▶ **Text block**:
◇ ◇ ◇ ◇ ◇ ◇ ◇

Understanding Statistics
About Statistics
Welcome to Qualtrics Statistics. This is an overview of basic statistics that may be useful to you as you create and analyze projects in Qualtrics. We are going to cover some basic statistical concepts, apply them to the platform, and discuss some further options outside of Qualtrics.
Quantitative and Categorical Data
There are 2 types of data: quantitative and categorical.
Quantitative data is assessed on a numerical scale. Examples of quantitative data include age, height, or income.
Categorical data is assessed on a nominal scale. Examples of categorical data include gender, marital status, or occupation. Most data collected in a survey is categorical, where a count of the number of respondents that fall in a category is obtained.
Measures of Center
There are 3 measures of center used for quantitative data: mean, median, and mode.
The mean, or average, is the best measure of center when data is roughly normally distributed or looks like a bell curve. The mean is found by summing all of the observations and dividing by the total number of observations.
The median, or middle value, is a good measure of center when data appears to be skewed. If you line up all of your observation in order, the median is the middle value.
The mode is the value that occurs most frequently in your data. It is not as commonly used as either the mean or the median.
Measures of Spread
There are a few useful statistics to measure the spread of your data: standard deviation, variance, and range.
A standard deviation is the average distance of the observations from their mean. Like the mean, a standard deviation should be used with roughly normally distributed data.

◇ ◇ ◇ ◇ ◇ ◇ ◇

▶ **What to work on**:
a - Please extract the passage from the statistics overview from "Understanding Statistics" up to and including "outside of Qualtrics.", copying it word for word.
b - Write the next part of the statistics overview, picking up right after its final sentence.

▶ **Material**:
◇ ◇ ◇ ◇ ◇ ◇ ◇

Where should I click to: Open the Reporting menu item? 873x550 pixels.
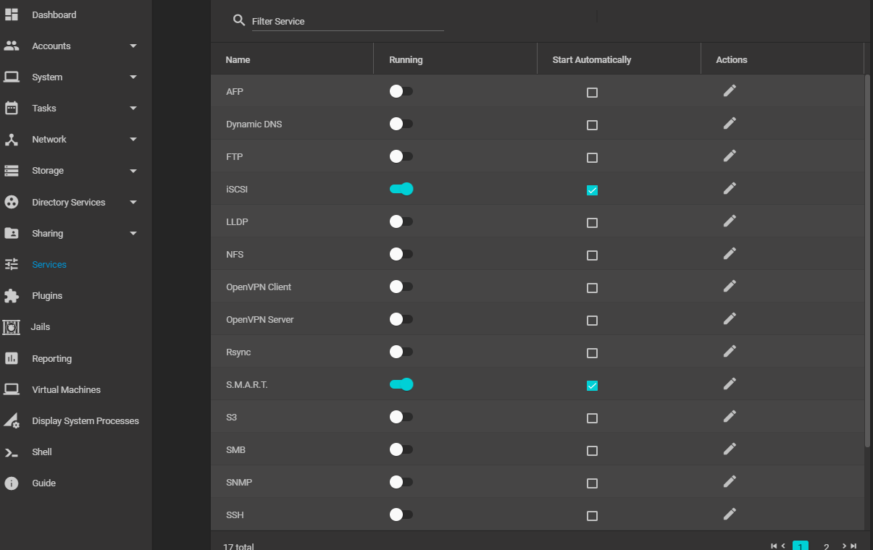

◇ ◇ ◇ ◇ ◇ ◇ ◇

▶ **Responses to the exercise**:
a -
Understanding Statistics
About Statistics
Welcome to Qualtrics Statistics. This is an overview of basic statistics that may be useful to you as you create and analyze projects in Qualtrics. We are going to cover some basic statistical concepts, apply them to the platform, and discuss some further options outside of Qualtrics.

b -
The variance is simply the standard deviation squared.
The range is the difference between the largest and the smallest value.
Statistics in Visualizations
A Statistics Table visualization in Qualtrics displays the minimum value, the maximum value, the mean, the variance, the standard deviation, and the total number of responses.
Since a value is coded for each response option in every question, Qualtrics will find these statistics whether the data is quantitative or categorical. It is up to you to decide if these statistics make sense in the context of your study.
For example, you could ask respondents what their favorite color is: red, yellow, blue, or green, coded as 1, 2, 3, and 4 respectively. Qualtrics will give you a mean, but it doesn’t make sense to have an average favorite color.
If you had respondents rate movies on a scale from 1 to 5 stars, a mean would be useful. Means like 2.98 stars or 4.32 stars make movies easy to compare.
Qualtrics offers a variety of charts, graphs, and tables. A Bar Chart shows the frequency of responses in each answer choice category.
A Pie Chart shows these frequencies as a percentage of the pie.
Both Bar Charts and Pie Charts make comparing the frequencies between categories very easy.
A Line Chart is a 2-dimensional scatter plot for ordered observations. It is a good way to see trends over time.
A Gauge Chart compares a chosen metric (e.g., average, sum) to a scale. Depending on the where the metric falls, the scale changes color. Gauge Charts are helpful for quickly comparing a value’s expected performance versus its actual performance.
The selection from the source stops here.